U.S. politicians will return to Capitol Hill on Tuesday in Washington D.C. to address the simmering budget battle related to the “fiscal cliff” that has garnered immediate attention in global markets following the end of the U.S. presidential election last Tuesday.
Republicans on Capitol Hill are beginning to lay out their new plans behind the scenes for how they will respond to President Obama and his liberal policies for another four years with a much weaker hand at the bargaining table than in 2010 when Republicans gained momentum following a surging national Tea Party movement that handed Republicans a majority in Congress, leading them to focus their attention on cutting entitlement spending, repealing Obamacare, and thwarting any effort to repeal the Bush tax cuts.
Today the Republican Party is engaging in some “soul searching” after losing a second U.S. presidential election, resulting in an 8 year Republican absence inside the White House and another minority in the Senate.
With a now dormant Tea Party movement that appears to be mostly out of touch with Main Street U.S.A, many Congressional Republicans, who previously rose on the coattails of the Republican Tea Party movement, are now faced with reality of receiving more criticism from their own constituents if they fail to work out a deal with President Obama and the Democrats in Senate before the looming January 2nd fiscal cliff deadline.
Many of them will face another reelection campaign within their own districts in only 2 years.
The Democrats on Capitol Hill can gain a huge source of tax revenue by doing nothing at all with the Bush tax cuts and simply wait and watch them expire.

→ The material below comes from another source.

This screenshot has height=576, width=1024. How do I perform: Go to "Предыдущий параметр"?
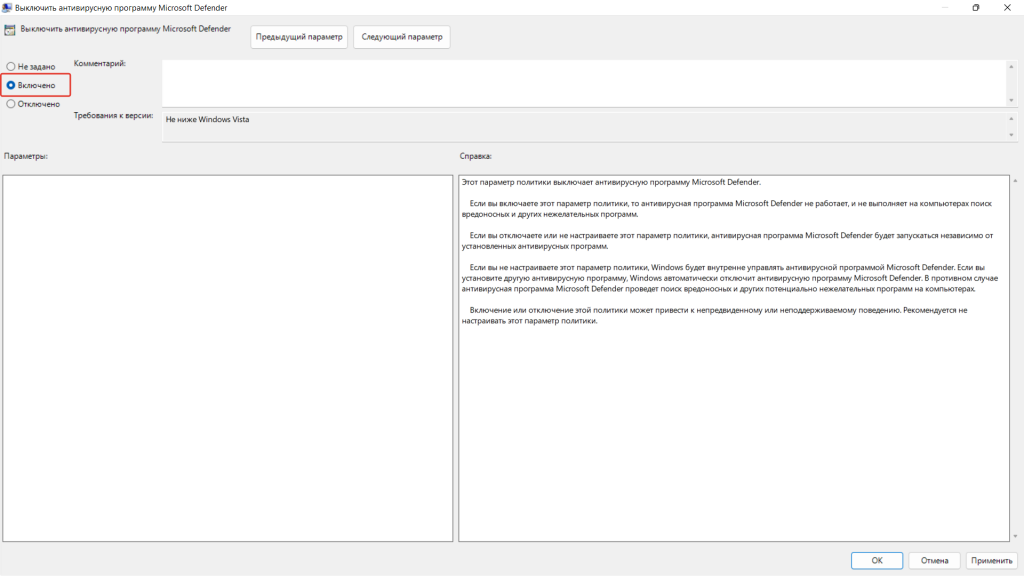point(298,37)
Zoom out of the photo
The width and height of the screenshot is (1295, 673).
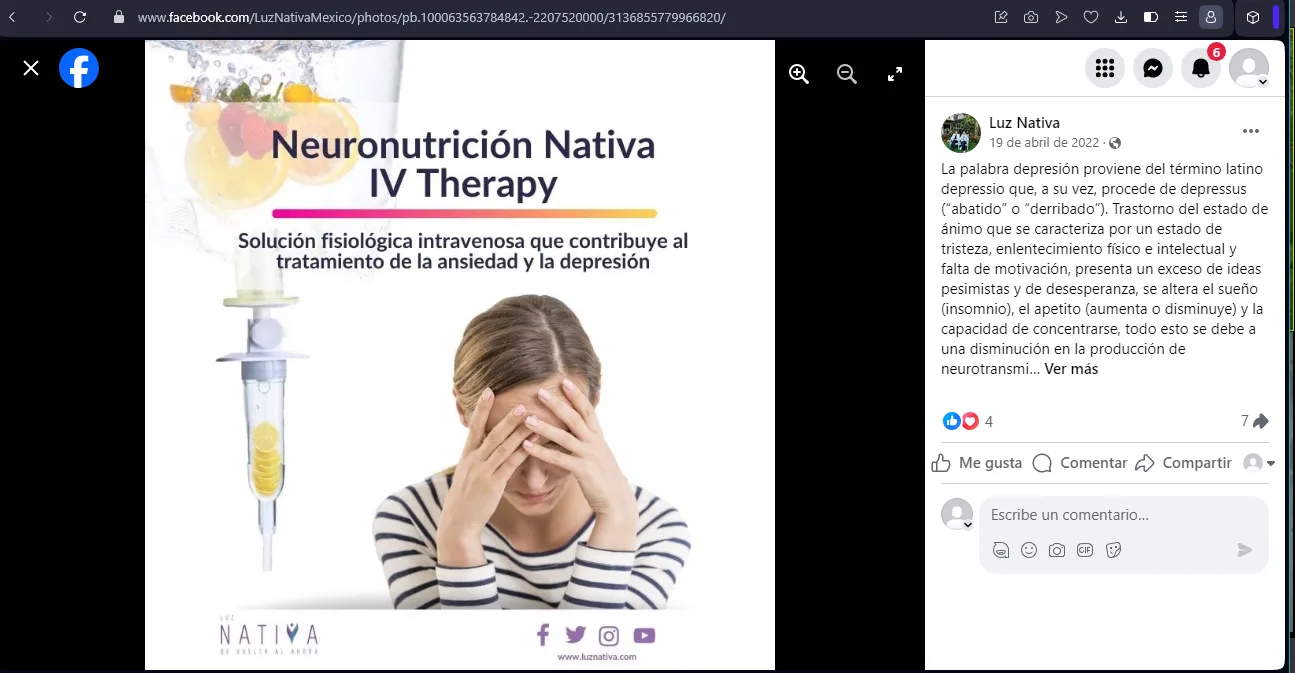pyautogui.click(x=847, y=74)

Democrats hold the majority in the Senate and can easily shoot down any Republican led proposals in Congress to extend the Bush tax cuts for the rich, protect capital gains from facing higher taxation, and prevent a cut to defense spending.
In 2010, President Obama and Republicans worked in a bipartisan manner and reached a deal that extended the Bush tax cuts until January 2012 to support a weakened U.S. economy.
But if today’s Congress doesn’t act before the end of 2012, then $607 billion in automatic spending cuts and tax increases are scheduled to take effect.
Major domestic programs, like Social Security, federal pensions and veterans’ benefits, are exempted from the spending cuts.
However, spending for federal agencies and cabinet departments, including defense spending, would be reduced through budget sequestration (automatic across-the-board cuts) and will be split evenly between defense and domestic spending, beginning on January 2, 2013.
Impact On U.S. Economy For Allowing Bush Tax Cuts To Expire In 2013
According to the Congressional Budget Office (CBO), the deficit will shrink to an estimated $641 billion in fiscal year 2013 (or 4.0 percent of GDP), almost $500 billion less than the shortfall in 2012.
But here is the bad news about the U.S. economy: “Such fiscal tightening will lead to economic conditions in 2013 that will probably be considered a recession, with real GDP declining by 0.5 percent between the fourth quarter of 2012 and the fourth quarter of 2013 and the unemployment rate rising to about 9 percent in the second half of calendar year 2013.”
Bush Tax Cuts Revisited
Brought to life in 1999, the Bush tax cuts were meant as a gift, a sharing of the surplus from the fruits of the 1990’s under President Clinton’s disciplined fiscal budget during his second term.
Republican George W. Bush argued and later won the debate for giving the surplus back to all Americans in the form of across the board tax cuts for all income levels.
Before the Bush tax cuts, the highest marginal income tax rate was 39.6 percent. After the Bush cuts, the highest rate was 35 percent.
President Obama is seeking to have Bush tax cuts expire for Americans whose income on individuals exceeds $200,000 and with married couples reaches above $250,000, moving the top tax rate back to 39.6 percent from 35 percent.
Growing Deficits Under President Bush and President Obama
Under the presidency of George W. Bush, the gross public debt increased from $5.7 trillion in January 2001 to $10.7 trillion by December 2008, due to decreasing tax rates (Bush tax cuts) and two unpaid wars (Iraq and Afghanistan), according to United States Department of the Treasury, Bureau of the Public Debt (December 2010) “The debt to the penny and who holds it”.
Under President Obama, the U.S. deficit expanded from 10.7 trillion in 2008 to 16.2 trillion in November 2012, due in large part to decreased tax revenue (Bush tax cuts), a recession in the late 2000’s, and stimulus spending.